Não há sensor que possa medir esta estranha força, encerrada no coração dos seres humanos. E, no entanto, como ela é real, e eficaz, e como tantas vezes determina um novo olhar para o nosso semelhante e a quebra das nossas rotinas. Quantas vezes um médico não tem de “perder um minuto”, e de retocar uma história clínica ou alterar uma prescrição, ao reparar num sobrolho que se crispa, nuns lábios que se estreitam ou na sombra que lê no rosto do seu paciente? Quantas vezes a mão que estende não se revela muito mais eficaz do que a última novidade terapêutica? E quantas vezes não “vê” o céu de Alexis Carrell e a terra mais chã, unidos na perfeição, a girarem em perfeita sincronia? Pois não era Miguel Torga quem dizia que “é pouco sábio o médico que só sabe de Medicina”?

Bom Natal e um forte abraço do
Cândido Ferreira

4 Comentários:

Blogger RI-RI disse...

Gostei! Um grande abraço e Festas Felizes!

2:29 da tarde  
Blogger Manuela Curado disse...

Foi com sensação generalizada de bem-estar que acabei a leitura deste artigo.
Mais uma vez o respeito inicial que tive por este homem se mantem inálterável.
Fico feliz pelas suas palavras e por desta vez não serem goradas as minhas espectativas.

Obrigada , Candido, por esta boa lição sobre o real valor do COMPORTAMENTO HUMANO.

Sinto-me honrada com os momentos de amizade que contigo passei.

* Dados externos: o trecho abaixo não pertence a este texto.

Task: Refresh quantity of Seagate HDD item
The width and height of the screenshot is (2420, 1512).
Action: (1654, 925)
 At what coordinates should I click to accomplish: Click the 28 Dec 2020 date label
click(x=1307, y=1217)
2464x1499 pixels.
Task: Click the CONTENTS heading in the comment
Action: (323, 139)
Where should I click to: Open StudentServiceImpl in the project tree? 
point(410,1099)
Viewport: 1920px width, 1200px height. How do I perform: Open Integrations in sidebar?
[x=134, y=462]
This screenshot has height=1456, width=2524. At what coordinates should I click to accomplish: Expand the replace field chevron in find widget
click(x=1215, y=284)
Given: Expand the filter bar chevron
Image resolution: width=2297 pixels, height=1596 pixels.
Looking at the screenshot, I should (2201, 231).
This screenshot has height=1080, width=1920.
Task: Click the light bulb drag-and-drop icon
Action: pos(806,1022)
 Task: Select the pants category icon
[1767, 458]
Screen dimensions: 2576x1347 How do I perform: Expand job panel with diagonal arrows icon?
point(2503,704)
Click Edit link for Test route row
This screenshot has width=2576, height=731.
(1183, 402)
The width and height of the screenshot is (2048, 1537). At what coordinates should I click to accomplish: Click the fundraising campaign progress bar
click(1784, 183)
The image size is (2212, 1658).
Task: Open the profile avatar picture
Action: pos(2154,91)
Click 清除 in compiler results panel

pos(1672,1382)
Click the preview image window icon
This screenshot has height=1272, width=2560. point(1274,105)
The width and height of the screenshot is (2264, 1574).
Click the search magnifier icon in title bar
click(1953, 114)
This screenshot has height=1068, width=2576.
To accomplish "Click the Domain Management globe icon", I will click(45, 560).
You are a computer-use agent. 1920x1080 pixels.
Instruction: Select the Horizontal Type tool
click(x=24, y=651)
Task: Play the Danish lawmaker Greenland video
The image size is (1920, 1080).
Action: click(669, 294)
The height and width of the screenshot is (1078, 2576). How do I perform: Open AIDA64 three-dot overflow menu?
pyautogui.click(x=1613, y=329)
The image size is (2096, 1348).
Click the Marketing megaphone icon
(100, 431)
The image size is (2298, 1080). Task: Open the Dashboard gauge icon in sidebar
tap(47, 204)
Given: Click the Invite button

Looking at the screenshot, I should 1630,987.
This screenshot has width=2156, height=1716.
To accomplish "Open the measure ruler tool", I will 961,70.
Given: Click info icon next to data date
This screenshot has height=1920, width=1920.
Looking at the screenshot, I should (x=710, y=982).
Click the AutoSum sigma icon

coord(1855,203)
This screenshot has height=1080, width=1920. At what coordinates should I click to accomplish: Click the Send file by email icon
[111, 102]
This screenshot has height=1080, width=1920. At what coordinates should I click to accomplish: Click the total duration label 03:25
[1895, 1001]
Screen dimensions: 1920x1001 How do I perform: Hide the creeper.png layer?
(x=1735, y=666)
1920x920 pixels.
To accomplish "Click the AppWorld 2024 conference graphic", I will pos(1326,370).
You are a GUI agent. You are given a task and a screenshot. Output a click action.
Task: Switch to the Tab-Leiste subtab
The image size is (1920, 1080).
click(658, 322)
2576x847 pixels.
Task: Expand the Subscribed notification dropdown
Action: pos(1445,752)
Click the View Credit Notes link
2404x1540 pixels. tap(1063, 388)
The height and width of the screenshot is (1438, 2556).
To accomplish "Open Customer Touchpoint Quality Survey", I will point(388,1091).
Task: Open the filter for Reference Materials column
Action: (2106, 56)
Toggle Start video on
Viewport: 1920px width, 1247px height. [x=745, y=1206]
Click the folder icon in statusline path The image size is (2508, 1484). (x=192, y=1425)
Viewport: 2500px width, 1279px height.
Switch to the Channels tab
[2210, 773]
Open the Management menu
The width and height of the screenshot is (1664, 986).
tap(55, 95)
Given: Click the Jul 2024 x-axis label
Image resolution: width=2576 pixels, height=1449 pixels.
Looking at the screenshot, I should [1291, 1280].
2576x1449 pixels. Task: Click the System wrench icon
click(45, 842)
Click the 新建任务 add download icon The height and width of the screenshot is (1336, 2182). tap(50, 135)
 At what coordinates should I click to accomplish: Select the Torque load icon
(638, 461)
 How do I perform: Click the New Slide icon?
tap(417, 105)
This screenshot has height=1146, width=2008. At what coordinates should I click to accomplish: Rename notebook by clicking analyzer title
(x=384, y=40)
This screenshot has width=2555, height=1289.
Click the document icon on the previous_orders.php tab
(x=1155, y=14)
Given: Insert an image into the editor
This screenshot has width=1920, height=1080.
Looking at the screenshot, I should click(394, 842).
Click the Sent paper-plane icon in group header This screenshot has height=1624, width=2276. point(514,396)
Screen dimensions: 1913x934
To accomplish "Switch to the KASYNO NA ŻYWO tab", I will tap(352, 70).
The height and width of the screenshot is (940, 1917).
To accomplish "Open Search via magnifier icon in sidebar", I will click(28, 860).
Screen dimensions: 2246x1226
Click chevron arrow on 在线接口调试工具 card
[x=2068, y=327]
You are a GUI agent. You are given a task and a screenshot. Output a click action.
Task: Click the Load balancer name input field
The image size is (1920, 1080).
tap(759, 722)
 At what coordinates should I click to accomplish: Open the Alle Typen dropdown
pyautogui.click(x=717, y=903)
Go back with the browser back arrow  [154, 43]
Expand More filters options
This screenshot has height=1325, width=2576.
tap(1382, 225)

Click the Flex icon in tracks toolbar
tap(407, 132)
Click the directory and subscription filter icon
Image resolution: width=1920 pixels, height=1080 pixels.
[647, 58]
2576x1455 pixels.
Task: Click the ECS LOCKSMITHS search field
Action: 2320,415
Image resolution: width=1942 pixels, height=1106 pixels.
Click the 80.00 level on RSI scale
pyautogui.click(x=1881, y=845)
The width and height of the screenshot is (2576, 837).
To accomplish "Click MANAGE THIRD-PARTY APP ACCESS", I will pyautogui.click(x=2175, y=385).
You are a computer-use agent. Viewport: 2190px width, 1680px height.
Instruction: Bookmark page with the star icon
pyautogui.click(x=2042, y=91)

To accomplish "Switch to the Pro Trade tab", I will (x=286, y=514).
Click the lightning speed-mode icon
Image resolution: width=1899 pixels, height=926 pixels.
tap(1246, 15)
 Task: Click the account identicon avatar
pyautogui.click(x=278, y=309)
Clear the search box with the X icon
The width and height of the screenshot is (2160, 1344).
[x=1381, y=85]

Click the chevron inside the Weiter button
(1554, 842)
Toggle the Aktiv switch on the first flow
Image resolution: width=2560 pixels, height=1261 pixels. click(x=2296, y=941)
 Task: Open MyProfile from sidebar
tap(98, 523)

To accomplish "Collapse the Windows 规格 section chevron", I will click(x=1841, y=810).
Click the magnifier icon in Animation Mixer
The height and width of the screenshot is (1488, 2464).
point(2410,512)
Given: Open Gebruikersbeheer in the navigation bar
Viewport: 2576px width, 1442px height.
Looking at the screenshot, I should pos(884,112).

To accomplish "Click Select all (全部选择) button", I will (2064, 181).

Para ti e tua "menina", o desejo de PAZ e AMOR

8:55 da manhã  
Blogger Manuel Cruz disse...

Carrell já tinha sido contemplado, ao que julgo, com o Nobel da Medicina, quando aceitou o desafio de Pétain para integrar o Corpo Médico do Exército Francês na Grande Guerra.
Daí terá vindo a sua ligação ao governo de Vichy, por amizade com o marechal herói da 1ª guerra mundial. Neste ambiente, de cedência em cedência, aconteceu aquilo que é a fase negra da sua vida.
Pior do que tudo isto será o facto de o fascistas portugueses o terem usado desta forma que agora revela e que eu desconhecia. O fascismo luso era tristemente pior que os seus congéneres por ter como valores supremos a bota e a batina e um desprezo total pela inteligência local, o que o obrigava a ter de recorrer à importação de exemplos destas.

6:26 da tarde  
Blogger Manuel Cruz disse...

Carrell já tinha sido contemplado, ao que julgo, com o Nobel da Medicina, quando aceitou o desafio de Pétain para integrar o Corpo Médico do Exército Francês na Grande Guerra.
Daí terá vindo a sua ligação ao governo de Vichy, por amizade com o marechal herói da 1ª guerra mundial. Neste ambiente, de cedência em cedência, aconteceu aquilo que é a fase negra da sua vida.
Pior do que tudo isto será o facto de o fascistas portugueses o terem usado desta forma que agora revela e que eu desconhecia. O fascismo luso era tristemente pior que os seus congéneres por ter como valores supremos a bota e a batina e um desprezo total pela inteligência local, o que o obrigava a ter de recorrer à importação de exemplos destas.